+++ Data shown +++

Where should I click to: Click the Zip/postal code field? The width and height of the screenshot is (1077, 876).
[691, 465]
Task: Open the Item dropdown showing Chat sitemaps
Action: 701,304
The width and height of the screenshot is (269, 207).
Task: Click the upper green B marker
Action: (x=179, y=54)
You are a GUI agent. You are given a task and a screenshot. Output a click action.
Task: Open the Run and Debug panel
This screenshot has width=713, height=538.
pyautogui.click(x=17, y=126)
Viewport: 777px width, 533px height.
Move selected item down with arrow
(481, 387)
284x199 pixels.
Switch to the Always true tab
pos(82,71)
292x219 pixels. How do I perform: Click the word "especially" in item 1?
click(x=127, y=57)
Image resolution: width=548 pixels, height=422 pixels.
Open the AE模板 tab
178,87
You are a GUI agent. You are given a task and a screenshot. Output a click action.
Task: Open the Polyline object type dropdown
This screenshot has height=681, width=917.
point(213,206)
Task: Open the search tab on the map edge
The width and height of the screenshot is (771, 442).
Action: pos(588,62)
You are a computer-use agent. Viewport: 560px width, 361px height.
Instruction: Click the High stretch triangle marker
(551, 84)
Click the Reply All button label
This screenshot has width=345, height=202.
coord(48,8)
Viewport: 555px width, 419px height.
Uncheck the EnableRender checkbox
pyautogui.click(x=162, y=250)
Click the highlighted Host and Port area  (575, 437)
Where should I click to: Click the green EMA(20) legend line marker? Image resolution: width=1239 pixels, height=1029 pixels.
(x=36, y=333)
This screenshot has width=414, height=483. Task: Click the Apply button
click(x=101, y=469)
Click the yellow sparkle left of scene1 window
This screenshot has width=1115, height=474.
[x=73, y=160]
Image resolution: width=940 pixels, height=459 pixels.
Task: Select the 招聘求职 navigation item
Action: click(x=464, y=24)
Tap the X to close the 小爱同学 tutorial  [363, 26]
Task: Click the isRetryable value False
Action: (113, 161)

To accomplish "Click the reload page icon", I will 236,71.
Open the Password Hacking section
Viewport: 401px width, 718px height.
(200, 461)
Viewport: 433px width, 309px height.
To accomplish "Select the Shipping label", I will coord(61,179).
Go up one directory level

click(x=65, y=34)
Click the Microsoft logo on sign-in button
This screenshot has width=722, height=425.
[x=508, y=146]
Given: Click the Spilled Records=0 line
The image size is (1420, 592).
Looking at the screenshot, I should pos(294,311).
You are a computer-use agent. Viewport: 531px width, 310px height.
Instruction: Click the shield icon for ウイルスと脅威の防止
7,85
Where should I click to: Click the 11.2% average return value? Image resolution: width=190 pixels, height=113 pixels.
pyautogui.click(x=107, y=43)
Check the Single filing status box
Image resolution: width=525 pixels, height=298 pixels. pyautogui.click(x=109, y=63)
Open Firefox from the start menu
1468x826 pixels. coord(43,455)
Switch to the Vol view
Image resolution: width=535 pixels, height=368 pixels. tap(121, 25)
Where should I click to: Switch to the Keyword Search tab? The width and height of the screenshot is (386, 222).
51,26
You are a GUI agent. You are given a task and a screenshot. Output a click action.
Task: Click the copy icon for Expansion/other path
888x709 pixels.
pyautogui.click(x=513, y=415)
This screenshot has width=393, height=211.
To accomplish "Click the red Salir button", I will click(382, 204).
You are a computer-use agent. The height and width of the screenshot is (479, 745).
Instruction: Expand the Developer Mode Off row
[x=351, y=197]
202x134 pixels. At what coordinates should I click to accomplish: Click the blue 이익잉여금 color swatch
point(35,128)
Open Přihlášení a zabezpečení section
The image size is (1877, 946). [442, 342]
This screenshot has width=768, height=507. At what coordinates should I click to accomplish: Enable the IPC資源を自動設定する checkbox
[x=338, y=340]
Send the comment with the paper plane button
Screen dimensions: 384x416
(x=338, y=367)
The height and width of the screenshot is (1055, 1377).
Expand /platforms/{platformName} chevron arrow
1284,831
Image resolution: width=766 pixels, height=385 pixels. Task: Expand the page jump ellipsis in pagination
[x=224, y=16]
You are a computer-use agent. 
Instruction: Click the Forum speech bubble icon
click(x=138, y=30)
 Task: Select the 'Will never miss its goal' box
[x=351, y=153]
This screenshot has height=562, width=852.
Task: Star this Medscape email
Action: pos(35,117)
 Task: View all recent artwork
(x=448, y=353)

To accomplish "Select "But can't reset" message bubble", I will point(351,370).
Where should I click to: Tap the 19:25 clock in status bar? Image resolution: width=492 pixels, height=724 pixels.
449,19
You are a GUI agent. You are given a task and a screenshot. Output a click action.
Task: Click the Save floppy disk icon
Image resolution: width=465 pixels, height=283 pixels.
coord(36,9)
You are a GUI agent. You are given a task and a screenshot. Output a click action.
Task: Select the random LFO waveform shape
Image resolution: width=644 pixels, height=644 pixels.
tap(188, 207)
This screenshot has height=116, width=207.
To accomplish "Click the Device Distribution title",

+++

• Exercise objective:
Go through the entries and copy each line holding the string "computer".

• Written answer:
You are a computer-use agent. Viewport: 560px width, 361px height.
You are a computer-use agent. Viewport: 531px width, 310px height.
You are a computer-use agent. The height and width of the screenshot is (479, 745).
You are a computer-use agent. 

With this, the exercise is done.